For this study, the team of researchers led by D. Alahmad used data collected by the Multi-County Multi-City Collaborative Research Network, an international collaboration of scientists looking for epidemiological evidence of associations “between environmental stressors, climate, and health.”

They analyzed more than 32 million cardiovascular deaths that occurred in 567 cities in 27 countries on five continents between 1979 and 2019. Researchers obtained city-specific daily temperatures from weather stations and climate reanalysis models.
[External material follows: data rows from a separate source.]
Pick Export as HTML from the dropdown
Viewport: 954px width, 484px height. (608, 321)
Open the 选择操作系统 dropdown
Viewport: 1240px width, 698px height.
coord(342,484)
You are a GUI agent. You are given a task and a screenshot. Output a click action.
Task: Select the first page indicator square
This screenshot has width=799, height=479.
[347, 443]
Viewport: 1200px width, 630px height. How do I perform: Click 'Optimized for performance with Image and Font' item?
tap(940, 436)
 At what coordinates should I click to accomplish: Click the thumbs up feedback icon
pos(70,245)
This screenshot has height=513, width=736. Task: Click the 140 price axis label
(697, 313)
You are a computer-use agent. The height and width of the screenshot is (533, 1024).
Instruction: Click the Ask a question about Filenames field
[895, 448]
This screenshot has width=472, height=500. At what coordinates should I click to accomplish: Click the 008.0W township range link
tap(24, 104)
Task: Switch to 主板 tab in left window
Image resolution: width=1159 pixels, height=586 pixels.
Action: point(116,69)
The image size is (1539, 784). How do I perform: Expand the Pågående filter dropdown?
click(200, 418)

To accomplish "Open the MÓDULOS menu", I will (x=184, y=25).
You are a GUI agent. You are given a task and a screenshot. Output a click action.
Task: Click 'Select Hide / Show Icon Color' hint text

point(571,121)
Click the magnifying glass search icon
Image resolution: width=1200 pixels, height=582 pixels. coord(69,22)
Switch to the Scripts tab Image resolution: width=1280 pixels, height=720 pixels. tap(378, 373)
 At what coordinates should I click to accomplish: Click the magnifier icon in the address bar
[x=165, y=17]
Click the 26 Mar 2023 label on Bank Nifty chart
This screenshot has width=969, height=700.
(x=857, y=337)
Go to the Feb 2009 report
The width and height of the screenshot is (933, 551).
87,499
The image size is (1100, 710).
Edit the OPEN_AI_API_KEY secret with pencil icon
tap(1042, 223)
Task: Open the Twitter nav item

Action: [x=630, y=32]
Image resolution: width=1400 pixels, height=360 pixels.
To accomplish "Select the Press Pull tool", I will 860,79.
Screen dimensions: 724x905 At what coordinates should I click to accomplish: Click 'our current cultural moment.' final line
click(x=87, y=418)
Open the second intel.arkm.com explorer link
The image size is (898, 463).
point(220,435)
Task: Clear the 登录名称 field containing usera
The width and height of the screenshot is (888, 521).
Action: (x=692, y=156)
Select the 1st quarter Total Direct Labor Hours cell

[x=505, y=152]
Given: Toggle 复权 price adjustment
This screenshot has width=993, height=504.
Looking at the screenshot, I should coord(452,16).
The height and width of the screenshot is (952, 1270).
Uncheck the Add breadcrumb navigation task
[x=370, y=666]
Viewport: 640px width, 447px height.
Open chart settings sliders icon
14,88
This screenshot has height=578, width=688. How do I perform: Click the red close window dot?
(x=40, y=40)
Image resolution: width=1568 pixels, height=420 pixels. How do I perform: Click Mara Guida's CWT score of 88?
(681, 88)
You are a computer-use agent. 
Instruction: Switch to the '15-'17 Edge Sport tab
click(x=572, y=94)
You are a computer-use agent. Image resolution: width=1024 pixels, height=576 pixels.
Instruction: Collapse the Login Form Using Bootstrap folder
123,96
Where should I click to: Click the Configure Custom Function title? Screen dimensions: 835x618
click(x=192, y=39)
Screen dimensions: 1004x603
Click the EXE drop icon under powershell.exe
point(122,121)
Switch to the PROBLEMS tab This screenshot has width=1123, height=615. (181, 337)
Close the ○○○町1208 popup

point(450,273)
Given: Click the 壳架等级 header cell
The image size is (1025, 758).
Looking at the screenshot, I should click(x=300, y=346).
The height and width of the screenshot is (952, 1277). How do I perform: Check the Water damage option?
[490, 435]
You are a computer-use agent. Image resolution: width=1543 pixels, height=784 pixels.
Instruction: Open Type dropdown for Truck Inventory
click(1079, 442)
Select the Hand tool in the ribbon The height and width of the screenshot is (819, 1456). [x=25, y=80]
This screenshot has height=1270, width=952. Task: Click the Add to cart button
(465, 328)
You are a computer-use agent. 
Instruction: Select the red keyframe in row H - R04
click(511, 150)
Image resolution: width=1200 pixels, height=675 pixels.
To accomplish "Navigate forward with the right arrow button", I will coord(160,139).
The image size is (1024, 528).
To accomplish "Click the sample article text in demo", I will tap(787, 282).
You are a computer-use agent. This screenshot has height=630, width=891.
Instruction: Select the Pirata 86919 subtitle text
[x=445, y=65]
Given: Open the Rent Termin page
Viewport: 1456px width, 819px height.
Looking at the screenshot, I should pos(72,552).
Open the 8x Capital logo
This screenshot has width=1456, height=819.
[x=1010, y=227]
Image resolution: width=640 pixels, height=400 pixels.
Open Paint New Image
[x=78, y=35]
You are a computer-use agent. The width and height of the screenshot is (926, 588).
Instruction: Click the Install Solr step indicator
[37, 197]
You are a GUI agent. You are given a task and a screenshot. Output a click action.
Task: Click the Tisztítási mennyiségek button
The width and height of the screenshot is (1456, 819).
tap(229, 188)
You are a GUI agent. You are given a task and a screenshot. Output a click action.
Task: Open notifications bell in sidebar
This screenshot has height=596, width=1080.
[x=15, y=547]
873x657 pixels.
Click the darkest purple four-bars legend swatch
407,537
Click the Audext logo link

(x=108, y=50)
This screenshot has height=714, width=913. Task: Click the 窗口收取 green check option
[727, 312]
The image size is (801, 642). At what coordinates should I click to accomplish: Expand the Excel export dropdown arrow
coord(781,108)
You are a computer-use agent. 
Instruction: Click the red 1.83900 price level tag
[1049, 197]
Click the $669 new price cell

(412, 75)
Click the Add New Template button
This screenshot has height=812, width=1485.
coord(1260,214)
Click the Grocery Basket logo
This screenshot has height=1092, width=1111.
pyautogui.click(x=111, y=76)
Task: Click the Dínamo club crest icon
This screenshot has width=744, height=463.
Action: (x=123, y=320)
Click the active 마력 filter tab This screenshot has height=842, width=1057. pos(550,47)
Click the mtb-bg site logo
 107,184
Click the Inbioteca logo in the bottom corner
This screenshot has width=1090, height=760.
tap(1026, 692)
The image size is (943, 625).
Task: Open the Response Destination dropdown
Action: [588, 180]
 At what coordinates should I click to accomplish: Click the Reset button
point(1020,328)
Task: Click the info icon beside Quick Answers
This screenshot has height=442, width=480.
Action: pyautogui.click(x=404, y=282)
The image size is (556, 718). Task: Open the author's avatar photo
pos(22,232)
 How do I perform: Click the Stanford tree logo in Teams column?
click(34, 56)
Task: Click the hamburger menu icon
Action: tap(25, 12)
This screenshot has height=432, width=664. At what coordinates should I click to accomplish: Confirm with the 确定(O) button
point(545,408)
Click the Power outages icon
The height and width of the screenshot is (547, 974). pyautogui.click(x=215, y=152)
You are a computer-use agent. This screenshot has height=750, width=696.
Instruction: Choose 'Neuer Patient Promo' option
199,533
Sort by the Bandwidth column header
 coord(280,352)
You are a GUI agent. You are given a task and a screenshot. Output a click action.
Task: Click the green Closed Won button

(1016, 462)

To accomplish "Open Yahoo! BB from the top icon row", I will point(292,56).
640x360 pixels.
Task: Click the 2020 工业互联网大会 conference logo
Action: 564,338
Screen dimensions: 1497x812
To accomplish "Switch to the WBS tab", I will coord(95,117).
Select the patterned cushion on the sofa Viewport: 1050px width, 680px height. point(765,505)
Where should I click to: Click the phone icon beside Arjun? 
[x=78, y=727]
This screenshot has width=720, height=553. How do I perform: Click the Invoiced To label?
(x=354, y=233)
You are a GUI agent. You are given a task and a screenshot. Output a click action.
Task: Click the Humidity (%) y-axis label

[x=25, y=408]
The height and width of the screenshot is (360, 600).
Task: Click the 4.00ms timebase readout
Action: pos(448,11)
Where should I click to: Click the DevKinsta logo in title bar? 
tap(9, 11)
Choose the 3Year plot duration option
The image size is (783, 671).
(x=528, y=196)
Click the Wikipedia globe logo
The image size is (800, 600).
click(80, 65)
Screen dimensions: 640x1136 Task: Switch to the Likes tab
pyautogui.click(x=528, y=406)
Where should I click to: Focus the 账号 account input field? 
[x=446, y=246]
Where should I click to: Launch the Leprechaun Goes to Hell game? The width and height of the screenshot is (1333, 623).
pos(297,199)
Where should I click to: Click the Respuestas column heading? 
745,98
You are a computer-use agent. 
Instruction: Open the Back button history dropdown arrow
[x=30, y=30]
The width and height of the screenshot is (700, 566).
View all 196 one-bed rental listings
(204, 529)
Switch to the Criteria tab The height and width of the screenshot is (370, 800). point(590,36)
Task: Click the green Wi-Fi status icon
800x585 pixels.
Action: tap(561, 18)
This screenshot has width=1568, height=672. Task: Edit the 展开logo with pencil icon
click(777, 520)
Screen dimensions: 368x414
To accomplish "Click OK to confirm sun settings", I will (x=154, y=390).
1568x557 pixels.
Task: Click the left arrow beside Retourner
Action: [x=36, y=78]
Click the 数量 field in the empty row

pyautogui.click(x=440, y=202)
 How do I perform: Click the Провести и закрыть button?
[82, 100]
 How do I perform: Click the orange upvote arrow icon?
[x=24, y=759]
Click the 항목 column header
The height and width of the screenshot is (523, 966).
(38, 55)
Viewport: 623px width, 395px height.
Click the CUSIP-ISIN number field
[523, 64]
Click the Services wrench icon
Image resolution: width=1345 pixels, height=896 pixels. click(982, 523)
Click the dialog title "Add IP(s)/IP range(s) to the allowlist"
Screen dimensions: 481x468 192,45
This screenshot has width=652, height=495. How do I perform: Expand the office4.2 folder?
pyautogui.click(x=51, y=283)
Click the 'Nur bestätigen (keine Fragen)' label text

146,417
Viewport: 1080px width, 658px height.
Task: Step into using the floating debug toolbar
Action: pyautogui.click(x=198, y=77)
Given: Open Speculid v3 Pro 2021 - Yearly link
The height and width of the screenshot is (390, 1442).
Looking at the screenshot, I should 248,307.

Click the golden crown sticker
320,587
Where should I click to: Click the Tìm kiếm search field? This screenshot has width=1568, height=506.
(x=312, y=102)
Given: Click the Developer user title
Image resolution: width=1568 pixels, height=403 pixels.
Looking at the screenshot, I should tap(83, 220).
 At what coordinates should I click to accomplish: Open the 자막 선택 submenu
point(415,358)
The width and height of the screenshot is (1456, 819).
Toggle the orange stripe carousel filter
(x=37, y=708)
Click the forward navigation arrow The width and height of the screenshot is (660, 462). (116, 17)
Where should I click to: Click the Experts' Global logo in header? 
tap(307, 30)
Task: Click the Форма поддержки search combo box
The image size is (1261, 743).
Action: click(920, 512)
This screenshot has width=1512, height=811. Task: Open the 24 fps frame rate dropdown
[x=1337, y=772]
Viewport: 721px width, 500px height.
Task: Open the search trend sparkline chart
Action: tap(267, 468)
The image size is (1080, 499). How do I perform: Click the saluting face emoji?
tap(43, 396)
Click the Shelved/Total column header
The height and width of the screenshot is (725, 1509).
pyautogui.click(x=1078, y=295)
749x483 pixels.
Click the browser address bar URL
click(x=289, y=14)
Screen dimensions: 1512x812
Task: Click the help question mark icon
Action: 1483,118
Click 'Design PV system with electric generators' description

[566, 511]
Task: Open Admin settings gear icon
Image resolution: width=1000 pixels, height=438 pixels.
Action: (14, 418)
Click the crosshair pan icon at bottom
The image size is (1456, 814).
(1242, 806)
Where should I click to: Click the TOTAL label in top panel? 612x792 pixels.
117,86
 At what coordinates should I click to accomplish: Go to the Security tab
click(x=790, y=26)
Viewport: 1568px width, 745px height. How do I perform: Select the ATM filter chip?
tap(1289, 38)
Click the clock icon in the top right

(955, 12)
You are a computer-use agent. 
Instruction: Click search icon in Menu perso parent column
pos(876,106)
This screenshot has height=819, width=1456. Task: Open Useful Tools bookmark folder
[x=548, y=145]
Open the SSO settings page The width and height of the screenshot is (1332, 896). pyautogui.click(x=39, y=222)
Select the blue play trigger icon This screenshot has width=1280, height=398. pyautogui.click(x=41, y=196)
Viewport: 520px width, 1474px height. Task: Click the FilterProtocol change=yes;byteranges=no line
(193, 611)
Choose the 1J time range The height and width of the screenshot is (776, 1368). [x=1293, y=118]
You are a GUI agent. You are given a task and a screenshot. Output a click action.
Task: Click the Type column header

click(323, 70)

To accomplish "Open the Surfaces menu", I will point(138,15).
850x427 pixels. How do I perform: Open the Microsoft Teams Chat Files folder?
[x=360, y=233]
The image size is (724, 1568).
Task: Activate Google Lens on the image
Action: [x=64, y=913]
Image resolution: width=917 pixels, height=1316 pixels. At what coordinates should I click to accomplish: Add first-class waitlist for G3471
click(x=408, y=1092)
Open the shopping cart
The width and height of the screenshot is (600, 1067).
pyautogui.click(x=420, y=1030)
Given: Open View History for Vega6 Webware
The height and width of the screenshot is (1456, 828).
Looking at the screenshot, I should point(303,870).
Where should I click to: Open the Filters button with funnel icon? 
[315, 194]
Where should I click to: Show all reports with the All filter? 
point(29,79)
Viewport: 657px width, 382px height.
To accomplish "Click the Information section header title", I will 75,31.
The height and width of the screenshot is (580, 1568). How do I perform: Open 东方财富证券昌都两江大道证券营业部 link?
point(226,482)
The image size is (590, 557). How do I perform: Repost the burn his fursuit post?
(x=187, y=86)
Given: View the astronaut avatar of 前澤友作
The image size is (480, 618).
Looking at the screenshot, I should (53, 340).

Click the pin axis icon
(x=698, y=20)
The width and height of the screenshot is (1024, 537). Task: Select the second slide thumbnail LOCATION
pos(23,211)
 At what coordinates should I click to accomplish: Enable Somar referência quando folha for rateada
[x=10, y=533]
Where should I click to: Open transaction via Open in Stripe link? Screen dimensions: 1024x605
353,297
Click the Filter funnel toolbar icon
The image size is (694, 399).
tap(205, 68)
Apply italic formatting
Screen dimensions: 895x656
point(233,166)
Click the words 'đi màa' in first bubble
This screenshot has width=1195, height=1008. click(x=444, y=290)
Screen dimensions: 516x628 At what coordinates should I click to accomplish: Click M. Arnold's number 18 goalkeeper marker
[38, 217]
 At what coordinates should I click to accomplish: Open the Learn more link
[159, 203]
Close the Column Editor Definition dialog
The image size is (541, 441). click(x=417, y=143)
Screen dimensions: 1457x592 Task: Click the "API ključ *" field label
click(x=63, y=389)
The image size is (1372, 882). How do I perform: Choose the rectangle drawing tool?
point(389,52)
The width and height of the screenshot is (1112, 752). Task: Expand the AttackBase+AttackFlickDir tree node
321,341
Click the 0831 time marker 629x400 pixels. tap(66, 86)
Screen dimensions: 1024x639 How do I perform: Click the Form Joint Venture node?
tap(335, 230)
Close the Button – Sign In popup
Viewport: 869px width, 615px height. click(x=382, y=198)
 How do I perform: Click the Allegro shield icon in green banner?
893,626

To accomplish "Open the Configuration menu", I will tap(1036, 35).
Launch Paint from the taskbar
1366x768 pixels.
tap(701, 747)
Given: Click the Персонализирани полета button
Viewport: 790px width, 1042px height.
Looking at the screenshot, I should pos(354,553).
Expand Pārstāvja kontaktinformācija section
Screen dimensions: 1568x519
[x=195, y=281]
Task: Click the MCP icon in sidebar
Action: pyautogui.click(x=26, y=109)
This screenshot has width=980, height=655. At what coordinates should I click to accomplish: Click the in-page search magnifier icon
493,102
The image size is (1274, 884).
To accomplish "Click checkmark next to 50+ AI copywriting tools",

For their analysis, researchers compared cardiovascular deaths on the hottest and coldest 2.5 per cent of days for each city with cardiovascular deaths on the days that had the optimal temperature (the temperature associated with the least rates of deaths) in the same city.

For every 1,000 deaths from CVD, the researchers found that extreme hot days resulted in 2.2 additional deaths, and extreme cold days accounted for 9.1 additional deaths.

“We now learned that for every 100 cardiovascular deaths, at least 1 additional death is from extreme cold and hot days. Considering that cardiovascular disease is the leading cause of death globally, this essentially translates into a very large burden,” Dr. Alahmad said.

Of all the types of heart disease, heart failure caused the greatest number of deaths from extreme temperatures, the researchers found.

Meanwhile, ischemic heart disease accounted for 37% of CVD deaths studied by researchers. They estimate that about one per cent of all ischemic heart diseases “are attributed to extreme temperatures alone.”

The researchers did not find a significant association between extreme heat and death from arrhythmia. The researchers write that this may be caused by arrhythmia being misclassified as the cause of death when the death was actually caused by ischemia or cardiomyopathy.

Dr. Don Pham, interventional cardiologist at Memorial Hermann in Houston, Texas applauded the study for providing “a new and interesting approach to prevention.”

“I think this serves as a good reminder to patients during the winter or summer months [that] when the weather has drastically [changed] in your region to pay attention to any new symptoms that occur,” he told MNT.

Although the study looked at cities in many countries, some parts of the world received less attention.

“Readers must be cautioned when interpreting our findings as global estimates since some regions were underrepresented in our data such as South Asia, the Middle East and Africa,” Dr. Alahmad told MNT.

“Extreme temperatures might have a larger impact in these underrepresented regions,” he added.

Future research needs to look at the social determinants of health and climate change, said Dr. Martha Gulati, director of preventive cardiology at the Smidt Heart Institute at Cedars-Sinai in Los Angeles, California, and president of the American Society for Preventive Cardiology.